Исходный отрывок:
----------------

Все вы помните, конечно, легенду, а может быть, это и быль, о некоем мальчике, который десять или пятнадцать раз подряд ходил смотреть «Чапаева», в тайной надежде, что он, Чапаев, все же вынырнет и доберется до противоположного берега. Легенда эта приводится обычно не только как доказательство невероятной «жизненности» Бабочкина в роли Чапаева, но и как пример силы воздействия искусства на человека, определенной взаимосвязи между ними. Мальчик покорен был Чапаевым и не мог, не хотел поверить в гибель любимого героя.
Трогательная и поучительная эта история (было же у нас время, когда наши герои не имели права на смерть) для меня сейчас приобрела совсем особый смысл. Мальчик, — я в этом совершенно уверен, — далеко не так уж был смешон. Почему — я попытаюсь сейчас объяснить. Нет, не объяснить, а, пожалуй, скорее запутать.
Но, так или иначе, это необходимо.
Итак — факты.

----------------

Исходные данные:
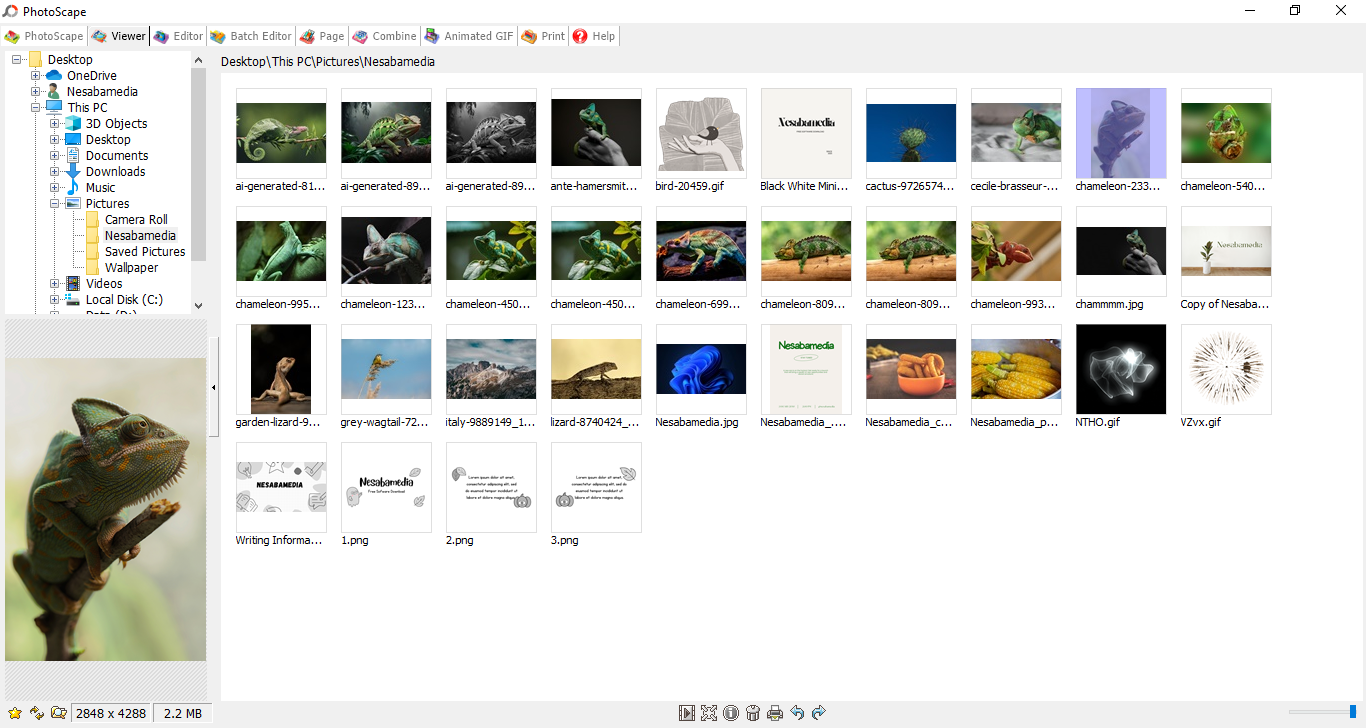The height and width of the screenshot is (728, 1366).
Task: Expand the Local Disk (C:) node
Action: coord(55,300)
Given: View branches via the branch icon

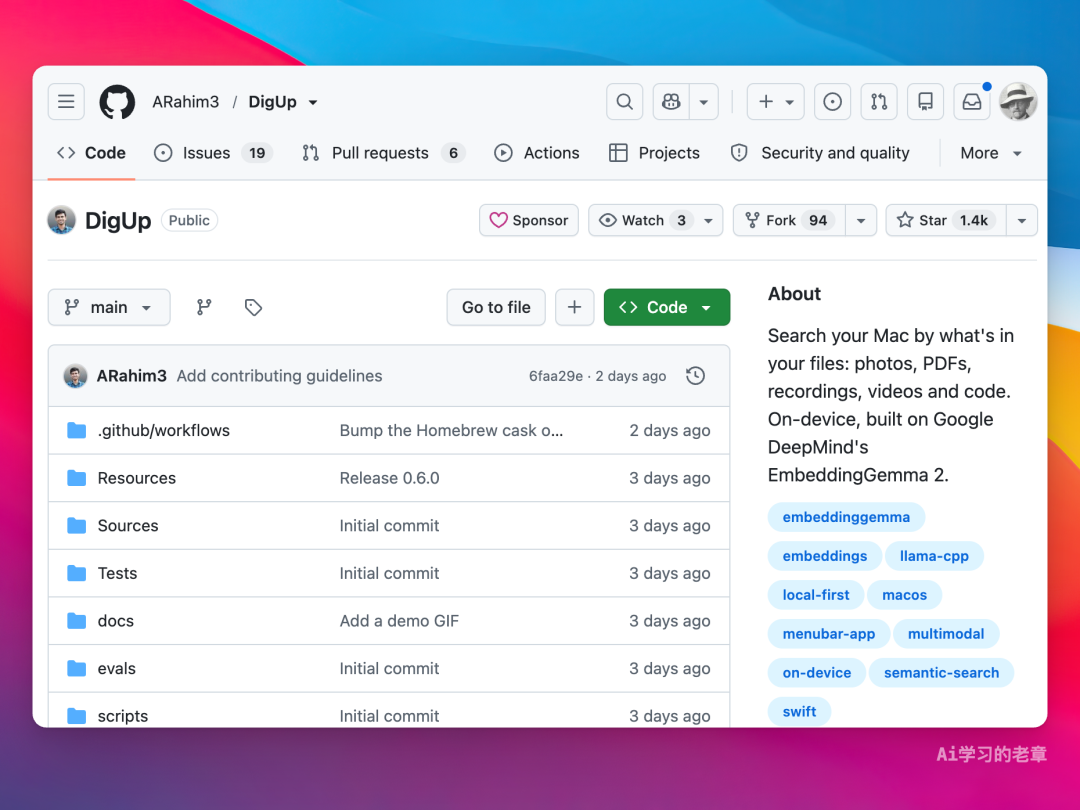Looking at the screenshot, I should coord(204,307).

----------------

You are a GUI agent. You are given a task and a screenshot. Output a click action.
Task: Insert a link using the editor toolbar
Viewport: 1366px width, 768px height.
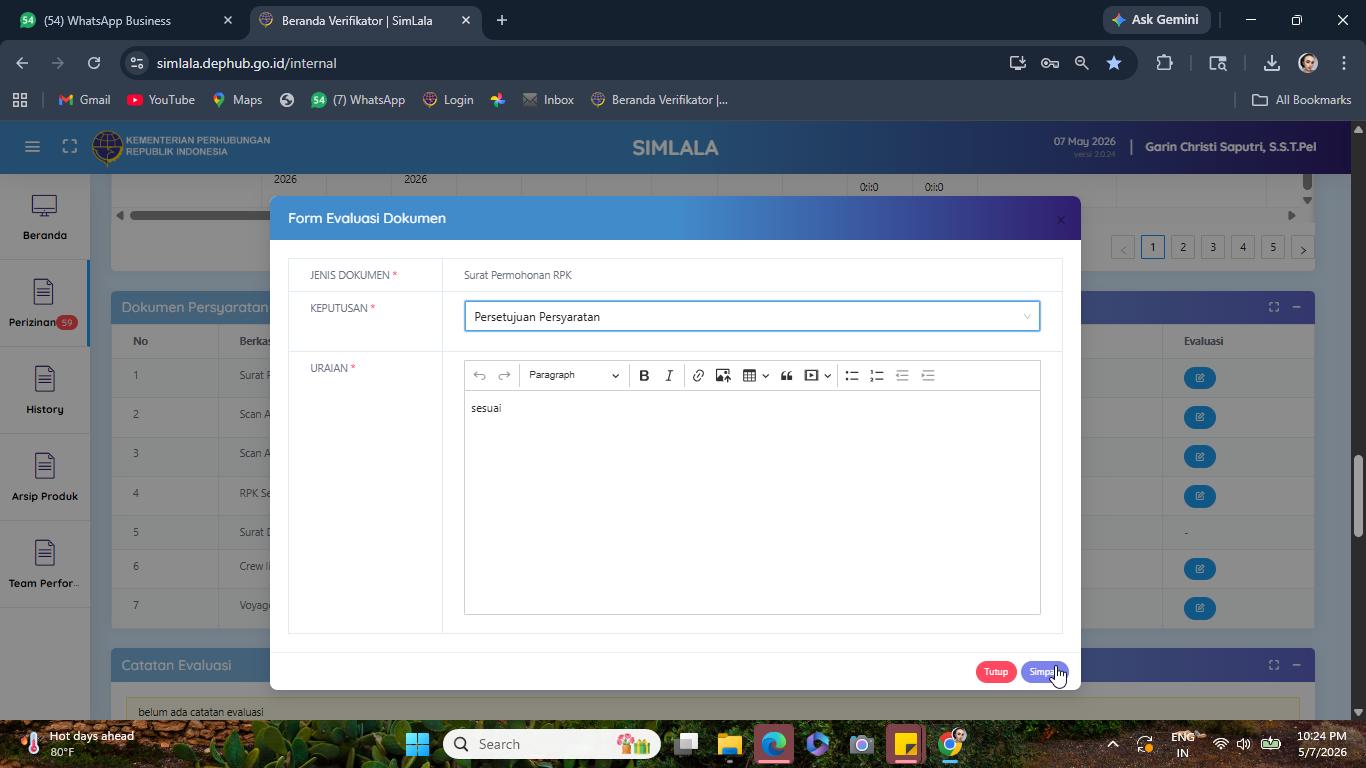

----------------

Задание 1:
Ответьте по отрывку о мальчике и «Чапаеве» на три вопроса:
(a) Сколько раз подряд, согласно легенде, мальчик ходил смотреть «Чапаева»?
(b) Доказательством и примером чего обычно служит эта легенда?
(c) В чём в отрывке выражена полная уверенность?
Задание 2:
Согласуются ли с отрывком о мальчике и «Чапаеве» следующие утверждения? Для каждого ответьте «да» или «нет» и приведите решающие слова отрывка в точной цитате.
(a) Мальчик втайне надеялся, что Чапаев доберётся до другого берега.
(b) Историю о мальчике отрывок называет смешной и бесполезной.
(c) В отрывке история о мальчике однозначно названа былью.
Задание 3: Продолжите отрывок о мальчике и «Чапаеве», начав сразу после слов «Итак — факты.»

Ответ 1:
(a) Десять или пятнадцать раз подряд.
(b) Доказательством невероятной «жизненности» Бабочкина в роли Чапаева, а также примером силы воздействия искусства на человека и взаимосвязи между ними.
(c) В том, что мальчик был далеко не так уж смешон.

Ответ 2:
(a) Да: «в тайной надежде, что он, Чапаев, все же вынырнет и доберется до противоположного берега».
(b) Нет: «Трогательная и поучительная эта история».
(c) Нет: «легенду, а может быть, это и быль».

Ответ 3:
В конце марта или начале апреля 1965 года мы с режиссером Центральной студии документальных фильмов Ильей Гутманом монтировали картину, вышедшую впоследствии на экраны под названием «38 минут в Италии». Материал картины в основном отснят был Гутманом в Италии, и мы, добавив кое-что из итальянской хроники, пытались слепить все в единое целое. Работа была нелегкая, во всяком случае для меня, человека неопытного, но самый процесс ее доставлял мне неизъяснимое удовольствие. В течение двух или трех недель я ежедневно по несколько часов вновь общался с Италией, а это не так уж неприятно.
К концу монтажа я уже знал все кадры наизусть. Более того, так как картину и отдельные ее кадры я видал ежедневно десятки раз, я стал замечать то, что при первых просмотрах проскакивало как-то мимо. Я мог позволить себе наблюдать второй, третий, четвертый планы, отвлекаться от главного.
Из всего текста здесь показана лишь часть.